I tend to write in cycles. I will spend a couple years working on a novel, all the while I come up with great ideas for short stories and poems. When I am done with the novel, the editing begins. I do not like editing, so I take all those ideas for short stories and poems and write them in between editing. When I run out of ideas for short stories, it is time to start on another novel.
I did NaNoWriMo, wrote a novel that happened to be a month after my gushing river of ideas for short stories turned into a trickling stream. A month is not a long enough time to come up with a billion ideas, so my trickling stream was a dry bed.
Through most of December I did absolutely nothing. No writing what so ever. I could not go on like this! It would take a while for story ideas to build up. If I do not wait for them to build up I write maybe once every couple months, and that makes be depressed. So...I figured another novel was in order.
The last week of December I kicked around the idea of a fantasy set in a world inspired by an old west feeling. I thought this was so incredibly original. Who has ever heard of a fantasy set in the old west? Then I found Rapunzel's Revenge, which is basically a fantasy set in the old west. True, it is a graphic novel, but I can no longer claim to be the first who thought up the idea of an old west fantasy. Ah, well.
I wrote half of the first chapter to the old west fantasy, titled The Magic Thief, by the way, (and would you know it? Someone took that title right out from under me. I thought of the title for this story before the book of the same title came out.) For some reason though, I was not feeling it.

** Task details **
Return the part of the post about writing in cycles between "Through most of" and "was in order.", inclusive, word for word. The data that follows has nothing to do with this.

[Saved data entries]
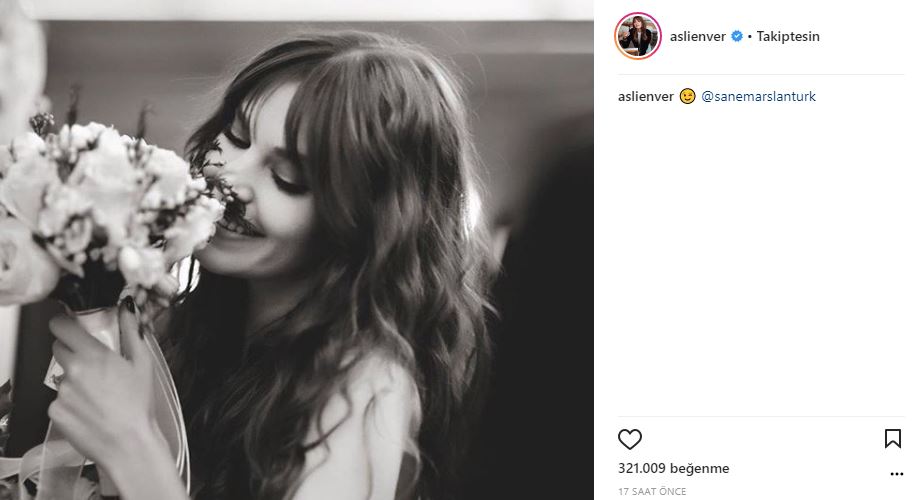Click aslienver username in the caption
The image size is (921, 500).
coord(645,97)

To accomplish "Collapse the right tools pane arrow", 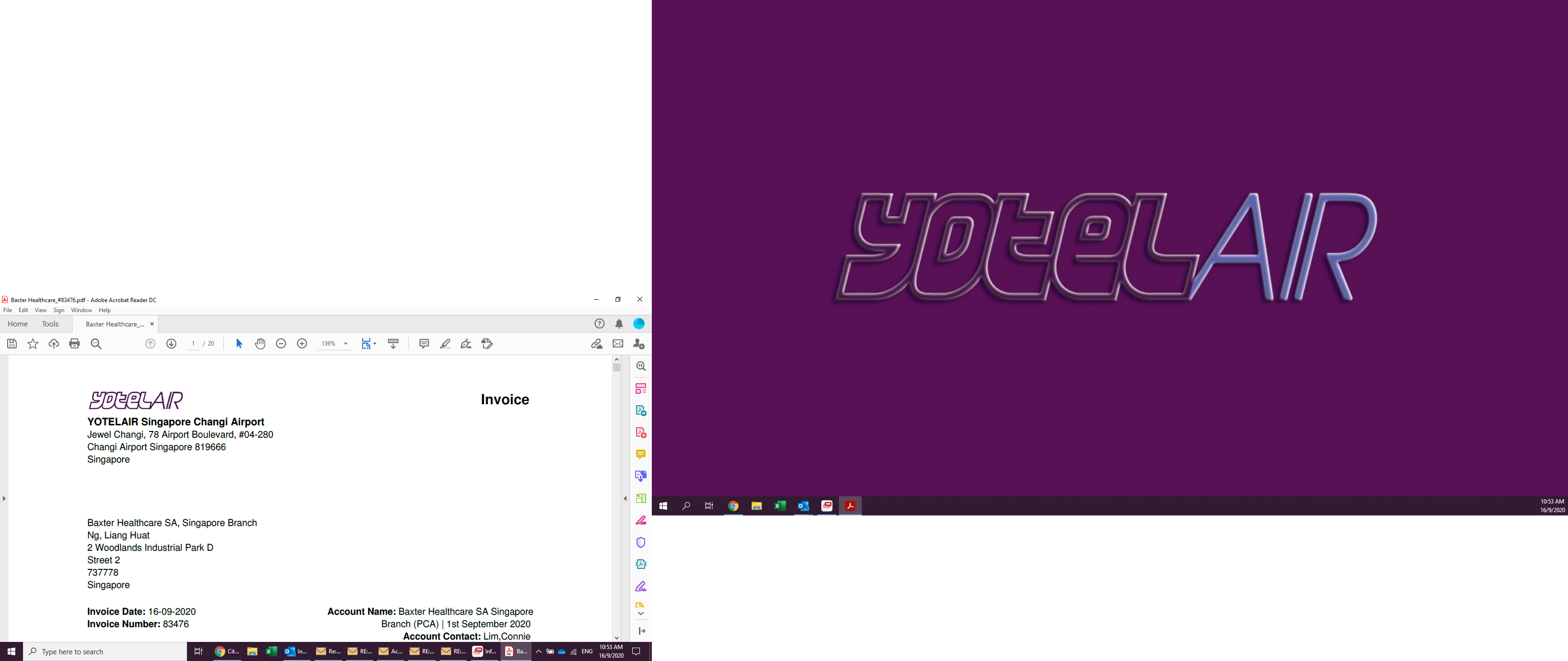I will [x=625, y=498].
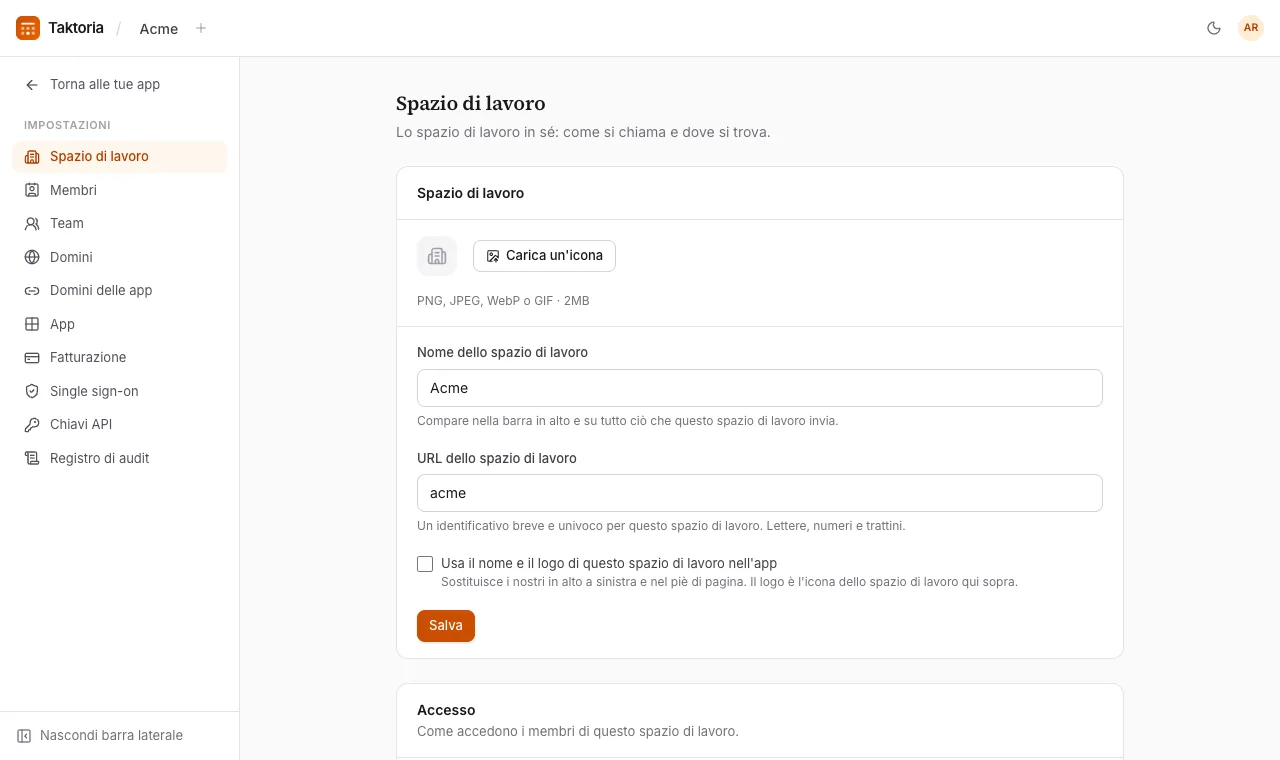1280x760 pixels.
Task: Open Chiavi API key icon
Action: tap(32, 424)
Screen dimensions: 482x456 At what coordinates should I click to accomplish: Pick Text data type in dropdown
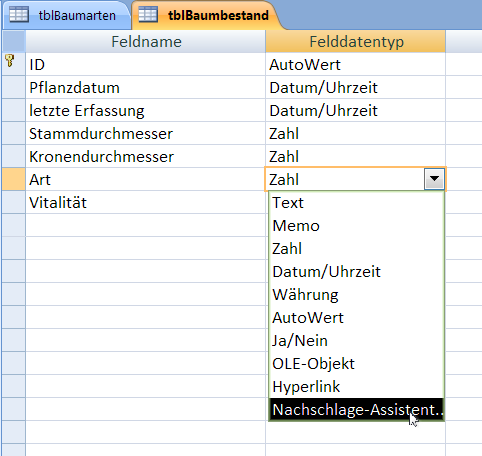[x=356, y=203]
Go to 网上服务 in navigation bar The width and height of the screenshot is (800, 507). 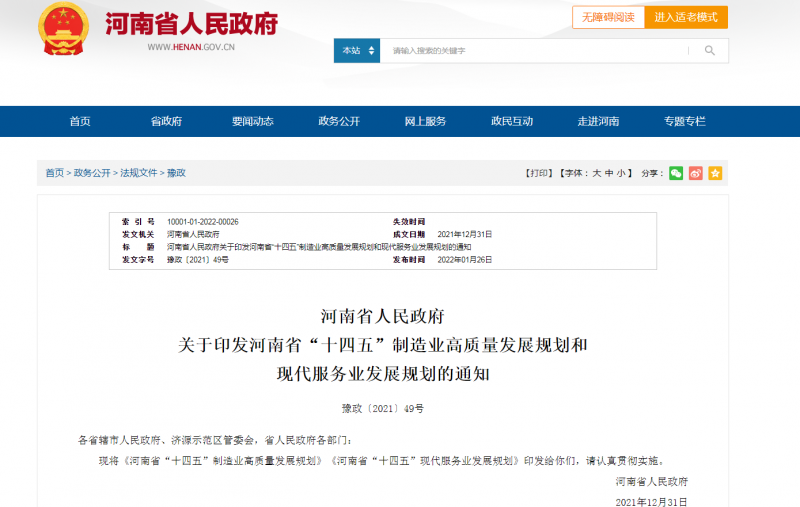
---
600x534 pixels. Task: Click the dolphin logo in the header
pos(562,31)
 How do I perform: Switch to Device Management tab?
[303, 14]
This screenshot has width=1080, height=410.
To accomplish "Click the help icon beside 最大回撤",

** The result **
Through most of December I did absolutely nothing. No writing what so ever. I could not go on like this! It would take a while for story ideas to build up. If I do not wait for them to build up I write maybe once every couple months, and that makes be depressed. So...I figured another novel was in order.